Recruitment statistics

Track and measure

The non-negotiable in recruitment is tracking, monitoring and reviewing your systems. Investing in technology and platforms built to analyse and track lead generation is important for any business involved in recruitment.  Gaining these statistics will provide you with data relevant to your recruitment journey.  Moreover, these metrics will determine your return on investment underperformance, provide industry comparisons or identify areas of improvement.

Record and retain

A leading CRM (Customer Relationship Management) system is imperative. Examples include; Hubspot, Zoho, Salesforce or Franchise Cloud Solutions. The CRM system used will be based on your preference and requirements. You need to be able track and report instantly on lead sources, the journey of the candidate and your conversion rates. Keeping detailed notes is vital and ideally you should store all documents and correspondence in a secure way, such as cloud-based technology solutions so that is also easily recoverable.

Outsourced options

There is a considerable investment in determining which system to purchase and the time, training and cost of managing the lead generation and recruitment process.

This is another reason many successful franchisors, particularly in the first two growth stages use an outsourced specialist franchise lead generation and recruitment provider.

Success here is based on ensuring the recruiters invest the time to learn your business, familiarise themselves with all the documentation and collateral and understand your values and your brand and business ambitions.

3 steps to recruitment success

Lead generation: how much is it costing you to have someone enquire about your franchise? How many leads are you receiving? What is the standard of your response and the time it takes you to engage with candidates? Is your communication resonating with the types of franchisees that you want to bring on board? The cost per lead from each source and the lead generation avenue must be apparent.

An overall understanding of which lead sources are providing you with the leads needed to succeed in granting franchises to quality applicants is also essential.

Recruitment : what is your conversion rate? How many leads are generated per franchise grant? Where are the sources of the leads that lead to the most franchise grants? What is the quality of the franchisee’s performance one year after they entered the system? Success in recruitment is not just the ‘sale’ –  It’s the franchisee’s quality of performance.

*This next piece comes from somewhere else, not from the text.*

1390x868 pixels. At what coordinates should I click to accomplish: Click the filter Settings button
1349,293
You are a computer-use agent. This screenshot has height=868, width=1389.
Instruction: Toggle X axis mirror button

Happy franchisees are profitable and motivated to succeed. Both parties need to be able to meet their respective obligations and the expectations set up during the recruitment process.

Operations: is your operations team enjoying working with the new franchisees brought into the organisation? Are your franchisees getting a realistic picture of the first six months of life as a franchisee?

Success here is a seamless transition from potential franchisee to a high performing franchisee and then to a satisfied departing franchisee many mutually profitable years later.

Your recruitment reward

If you are achieving a number of sales but have poor performance, unhappy franchisees or frequent disputes in the system, then this is not success. Remember that quality will eventually lead to quantity.

Every one of your franchisees is your real recruitment team. With the names and contact details of every existing and former franchisee available under the franchise disclosure document for incoming candidates to interview, your future success is utterly dependent on getting this right virtually every time!

Success is a recruitment process that delivers quality leads at the right price; that produces the right number of grants to ideal candidates; and ensures that the expectations and promises during the process made by both the recruiter and the franchisee are maintained.

Success in recruitment is a whole organisation commitment, not just how many franchises you as an organisation is selling. The measure of success is long term sustainability, continued innovation and improvement of your franchise system and ultimately being one of the elite 15 to 20 per cent of franchise networks that attract premium investors.